TASK REQUIREMENTS:
Once you find the line containing "This screenshot has width=1235, height=914.", output it and every line after it to the end of the records, exactly.

[Collected data entries]

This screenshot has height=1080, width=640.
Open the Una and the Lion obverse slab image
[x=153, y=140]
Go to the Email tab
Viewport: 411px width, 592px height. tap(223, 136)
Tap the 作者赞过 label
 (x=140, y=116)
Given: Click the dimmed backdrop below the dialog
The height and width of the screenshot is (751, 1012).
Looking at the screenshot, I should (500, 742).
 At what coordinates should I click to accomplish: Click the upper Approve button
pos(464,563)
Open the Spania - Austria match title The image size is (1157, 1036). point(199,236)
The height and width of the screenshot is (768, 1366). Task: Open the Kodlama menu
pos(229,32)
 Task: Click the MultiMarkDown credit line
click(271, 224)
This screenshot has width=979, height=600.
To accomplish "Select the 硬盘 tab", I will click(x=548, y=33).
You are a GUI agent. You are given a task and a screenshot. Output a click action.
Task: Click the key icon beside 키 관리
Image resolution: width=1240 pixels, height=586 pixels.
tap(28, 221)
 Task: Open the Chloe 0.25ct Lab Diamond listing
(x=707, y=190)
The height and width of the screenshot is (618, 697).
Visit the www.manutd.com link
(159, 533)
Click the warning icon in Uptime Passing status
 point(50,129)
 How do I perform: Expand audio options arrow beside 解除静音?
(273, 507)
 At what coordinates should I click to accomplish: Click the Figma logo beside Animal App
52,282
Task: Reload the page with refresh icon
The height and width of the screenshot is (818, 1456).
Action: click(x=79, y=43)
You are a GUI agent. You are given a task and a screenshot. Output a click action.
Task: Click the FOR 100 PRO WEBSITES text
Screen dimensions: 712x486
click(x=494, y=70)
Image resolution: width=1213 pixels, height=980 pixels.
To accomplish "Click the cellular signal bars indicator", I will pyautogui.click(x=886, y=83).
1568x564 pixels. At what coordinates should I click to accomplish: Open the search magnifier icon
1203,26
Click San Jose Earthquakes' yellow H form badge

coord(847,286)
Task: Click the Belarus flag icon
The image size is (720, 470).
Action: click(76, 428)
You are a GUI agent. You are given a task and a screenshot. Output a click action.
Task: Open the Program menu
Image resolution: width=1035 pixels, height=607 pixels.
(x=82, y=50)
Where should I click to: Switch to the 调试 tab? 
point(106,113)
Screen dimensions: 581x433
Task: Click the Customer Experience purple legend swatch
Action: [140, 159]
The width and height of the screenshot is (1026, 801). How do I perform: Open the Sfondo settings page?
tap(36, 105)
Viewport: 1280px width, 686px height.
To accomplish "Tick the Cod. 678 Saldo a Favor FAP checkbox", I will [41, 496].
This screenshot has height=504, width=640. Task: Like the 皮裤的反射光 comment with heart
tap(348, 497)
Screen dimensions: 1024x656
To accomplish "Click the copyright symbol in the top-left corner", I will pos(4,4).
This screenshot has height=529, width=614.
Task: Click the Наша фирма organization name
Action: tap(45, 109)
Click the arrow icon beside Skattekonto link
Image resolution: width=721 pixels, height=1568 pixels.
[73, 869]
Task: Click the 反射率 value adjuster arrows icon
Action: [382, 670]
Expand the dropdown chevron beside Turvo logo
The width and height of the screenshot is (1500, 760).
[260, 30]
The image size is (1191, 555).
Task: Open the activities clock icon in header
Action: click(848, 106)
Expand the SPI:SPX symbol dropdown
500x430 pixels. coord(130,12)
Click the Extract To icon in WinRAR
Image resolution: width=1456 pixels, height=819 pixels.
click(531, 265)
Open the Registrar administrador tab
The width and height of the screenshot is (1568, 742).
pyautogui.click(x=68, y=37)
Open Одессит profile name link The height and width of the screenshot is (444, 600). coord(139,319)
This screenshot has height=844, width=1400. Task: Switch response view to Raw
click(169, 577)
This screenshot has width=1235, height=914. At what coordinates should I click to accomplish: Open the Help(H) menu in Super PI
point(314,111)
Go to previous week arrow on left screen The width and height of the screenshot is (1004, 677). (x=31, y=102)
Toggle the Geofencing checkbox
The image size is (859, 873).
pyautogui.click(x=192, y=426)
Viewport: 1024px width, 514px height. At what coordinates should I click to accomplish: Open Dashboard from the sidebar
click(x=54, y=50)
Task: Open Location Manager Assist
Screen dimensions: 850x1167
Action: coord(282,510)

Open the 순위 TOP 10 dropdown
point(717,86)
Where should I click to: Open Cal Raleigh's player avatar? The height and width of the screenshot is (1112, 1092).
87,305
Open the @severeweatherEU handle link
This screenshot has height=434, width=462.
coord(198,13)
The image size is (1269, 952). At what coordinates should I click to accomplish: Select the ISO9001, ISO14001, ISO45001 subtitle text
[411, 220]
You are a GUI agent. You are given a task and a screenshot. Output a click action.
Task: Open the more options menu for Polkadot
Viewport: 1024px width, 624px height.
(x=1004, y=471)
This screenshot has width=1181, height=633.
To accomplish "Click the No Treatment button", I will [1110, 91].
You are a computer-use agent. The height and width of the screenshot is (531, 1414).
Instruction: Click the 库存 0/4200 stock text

ANSWER TO THIS EXERCISE:
This screenshot has width=1235, height=914. At what coordinates should I click to accomplish: Open the Help(H) menu in Super PI
point(314,111)
Go to previous week arrow on left screen The width and height of the screenshot is (1004, 677). (x=31, y=102)
Toggle the Geofencing checkbox
The image size is (859, 873).
pyautogui.click(x=192, y=426)
Viewport: 1024px width, 514px height. At what coordinates should I click to accomplish: Open Dashboard from the sidebar
click(x=54, y=50)
Task: Open Location Manager Assist
Screen dimensions: 850x1167
Action: coord(282,510)

Open the 순위 TOP 10 dropdown
point(717,86)
Where should I click to: Open Cal Raleigh's player avatar? The height and width of the screenshot is (1112, 1092).
87,305
Open the @severeweatherEU handle link
This screenshot has height=434, width=462.
coord(198,13)
The image size is (1269, 952). At what coordinates should I click to accomplish: Select the ISO9001, ISO14001, ISO45001 subtitle text
[411, 220]
You are a GUI agent. You are given a task and a screenshot. Output a click action.
Task: Open the more options menu for Polkadot
Viewport: 1024px width, 624px height.
(x=1004, y=471)
This screenshot has width=1181, height=633.
To accomplish "Click the No Treatment button", I will [1110, 91].
You are a computer-use agent. The height and width of the screenshot is (531, 1414).
Instruction: Click the 库存 0/4200 stock text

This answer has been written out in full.